I for one want to see this, and if Cavill arrives on stage and promises to battle Johnson’s Black Adam in a future DC episode you know that the entire place is going to be popping like somebody just blasted the entire auditorium with gaseous MDMA. The problem is that Cavill and Johnson could go at each other to the death, right there in front of everyone, creating the most awesome Comic-Con moment of all time, and we still wouldn’t know if the movie is likely to be any good. In this particular instance, given there were quite a lot of people who went to see Batman vs Superman: Dawn of Justice on the basis that seeing the Man of Steel and the Dark Knight go at it heavy would be, y’know, pretty cool, all bets are most definitely off.

Later on Saturday, Marvel will take over Hall H, and here we would usually be guaranteed to get our first glimpse of movies that might actually be worth watching. Fantastic Four, Black Panther: Wakanda Forever, Secret Invasion, Ant-Man and The Wasp: Quantumania and even Guardians of the Galaxy 3 could all get sneak peaks. Might we even get news (finally) of Deadpool’s R-rated debut in the MCU? What about X-Men, and in particular the casting of Wolverine? If Taron Egerton (who wants to play the adamantine-clawed antihero so badly he has clearly decided to keep talking to journalists about it until it happens) turns up in Hall H, we’ll know something big (OK tiny and ferocious) is in the works.

But Marvel has been going through a funny time lately, so there’s still no absolute certainty that getting loads of cheers at Comic-Con will mean the studio is getting back on track. Perhaps it doesn’t really matter. After all, Kevin Smith is turning up even later in the evening to talk about Clerks III, and with all due respect to his film-making credentials, the man is really on everyone’s must-see list for his anecdotes. His next 10 movies could be total crap and the queues would still be snaking round the block.

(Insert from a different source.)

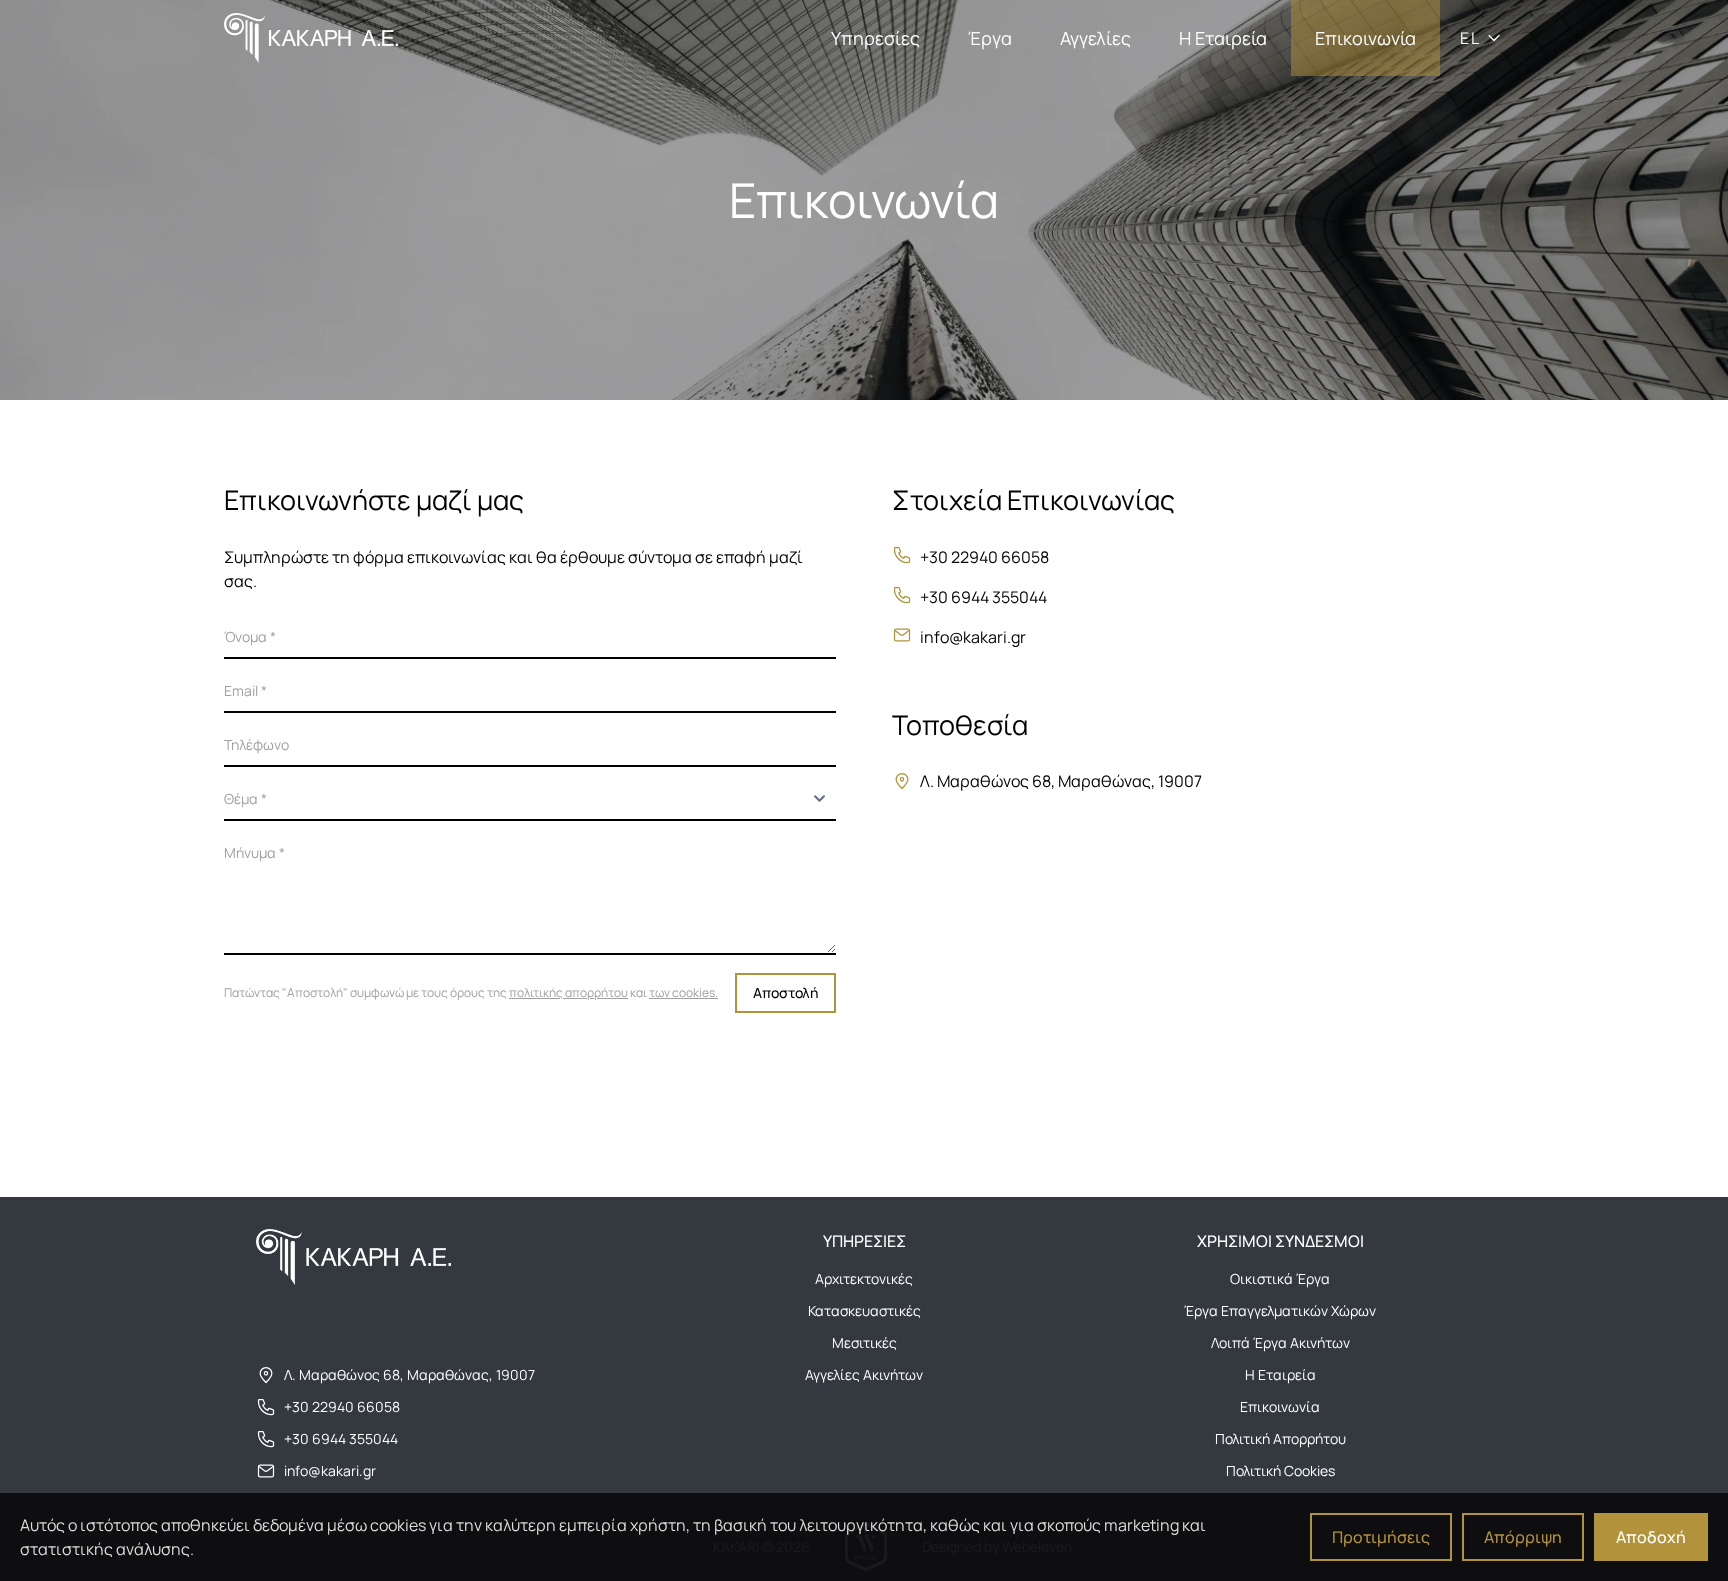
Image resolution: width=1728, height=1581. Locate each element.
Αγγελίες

The true test of Comic-Con would be if all 6,000 attendees of each panel were given free tickets to file back into the auditorium at a later date having actually seen the movie being hyped to the sky and back. The stars of said turkeys would also be contracted to return, and fans would be given actual rotten tomatoes to throw at them if they hadn’t enjoyed the final result.

Of course, this will never happen. That’s the thing about Comic-Con, it’s all about the joy of the moment, the uncritical, rabid anticipation of movies that right now nobody has any reason to expect will be anything less than utterly amazing, even if we know deep down that at least 75% of them will in reality turn out to be deeply average. Hey, at least you got to hear Smith’s one about the time he hung out with Prince. Maybe they should make that into a movie.